# When to burn Bermuda field



## broadriverhay (Jun 13, 2014)

Due to wet weather and more rain coming, I sprayed my Bermuda field with glyphosate 3 weeks ago even though it was still pretty cool temps. Because of the cool temps the burn down did not work perfect. So I sprayed again this Friday. What is the earliest you would burn the field. Also the Bermuda really started to green up today. Night time temps this coming week are to be in the 30s and 40s. What are y’alls thoughts ?


----------



## Troy Farmer (Jul 31, 2011)

Right or wrong this is how things have worked out for me so far. I burned one of my fields back in late Feb. I sprayed gly and a generic Prowl on two fields week before last. These two I do not burn because of proximity to houses. I went back last week and sprayed the field I burned with gly (couldn't afford enough prowl). The Bermuda in this field was already starting to green but I sprayed it anyway.

I dont know if this helps, but I came to the conclusion this year I just have to do what I can when the weather allows it. If you want to burn it I would do it ASAP.


----------



## broadriverhay (Jun 13, 2014)

Yeah , label says wait about a week after spraying since the weather is cool and cloudy. It is starting to green and the weather is going to be pretty cool this week at night. I think I’m going to wait until Friday and hope it hasn’t greened too much by then. It has been a struggle this year with all the rain. It was wetter Friday than it was 3 weeks ago. I sprayed the Prowl and glyphosate together 3 weeks ago because I wasn’t sure if I was going to get back in the field before green up.


----------



## broadriverhay (Jun 13, 2014)

I feel your pain , Prowl H2O is pricey. I am just scared not to spray it with the Siganl Grass issues I usually have.


----------



## Troy Farmer (Jul 31, 2011)

Yep I dont blame you. The acreage I sprayed with Satellite Hydro Cap (Prowl) have known weed problems. I didn't want to take any chances either. Gly takes a while to work in cool weather so dont expect results too quick.


----------



## broadriverhay (Jun 13, 2014)

Yeah the first spraying took 2 weeks to start showing any results. If I’m going to burn it is going to have to be this week.


----------



## HAYcorey (Jul 22, 2018)

We burned ours this afternoon. Didn't get to burn it last year with the early greenup so just hit it with quart each of glyphosate and 2,4-D. Had real clean hay all year.
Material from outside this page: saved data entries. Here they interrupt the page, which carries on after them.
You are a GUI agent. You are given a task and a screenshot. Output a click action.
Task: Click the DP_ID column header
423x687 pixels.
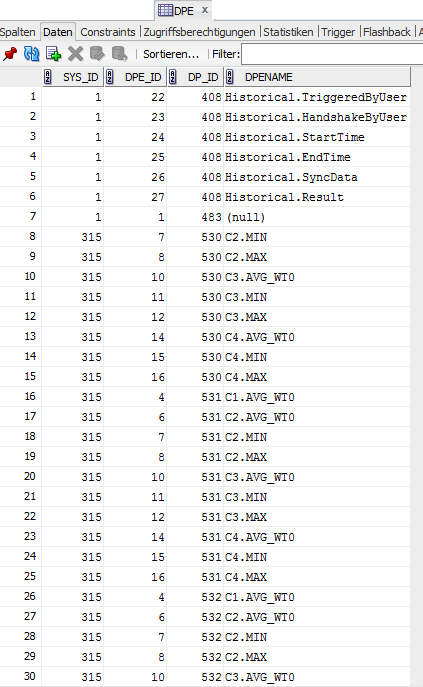click(196, 77)
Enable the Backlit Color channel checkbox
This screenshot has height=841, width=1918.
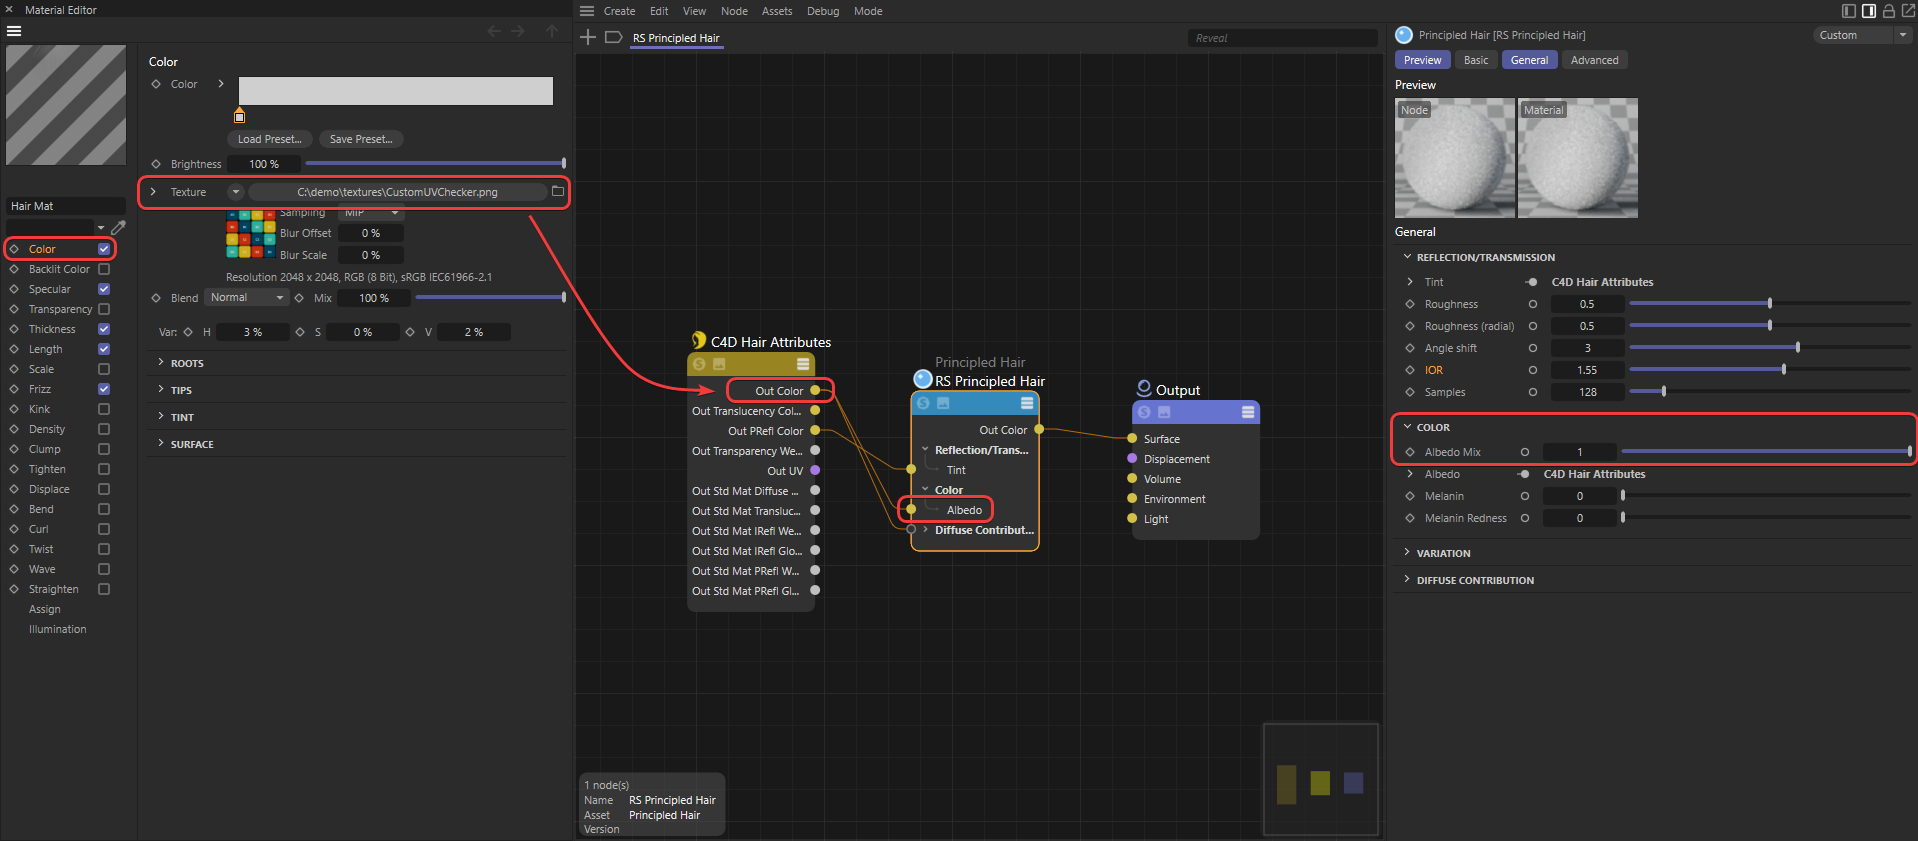click(x=104, y=269)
With the late final cut we didn't have as much as we'd like to have standing so we didn't get the best burn but I guess it will do. Seems like every year (maybe cut) brings a new challenge.


----------



## Troy Farmer (Jul 31, 2011)

HAYcorey just noticed your location. I'm across the river from you in upper McCormick County.


----------



## broadriverhay (Jun 13, 2014)

@Haycorey , it might be just me but it always feels good to get the field burned off and start fresh. The ground has been so wet here I would not have gotten a good burn prior to now. With these cool nights this week maybe the green up will hold off a little. If so I will burn later in the week. If not there is not much fuel there anyway so not much will be lost. Hope you have a great hay season.


----------



## HAYcorey (Jul 22, 2018)

Troyfarmer, we're almost neighbors!

Thanks Broadriver. Hope you have another good year too! My son is on spring break and was out at the field today. Says our bermuda is black and the weeds show some wilt but are still green ????. Oh well. I bought some 2-4d and gly just in case. Supposed to frost here in the morning so who knows. Good thing bermuda is tough.


----------



## broadriverhay (Jun 13, 2014)

I burned today. Forecast shows more wind in the next few days so I decided to burn. The ground was still wet but I got about a 75% burn .


----------



## HAYcorey (Jul 22, 2018)

Nothing like a good fire ????. We’re lucky to have a wildland fighter that has shown us the ropes. He’s an absolute magician with a drip torch.


----------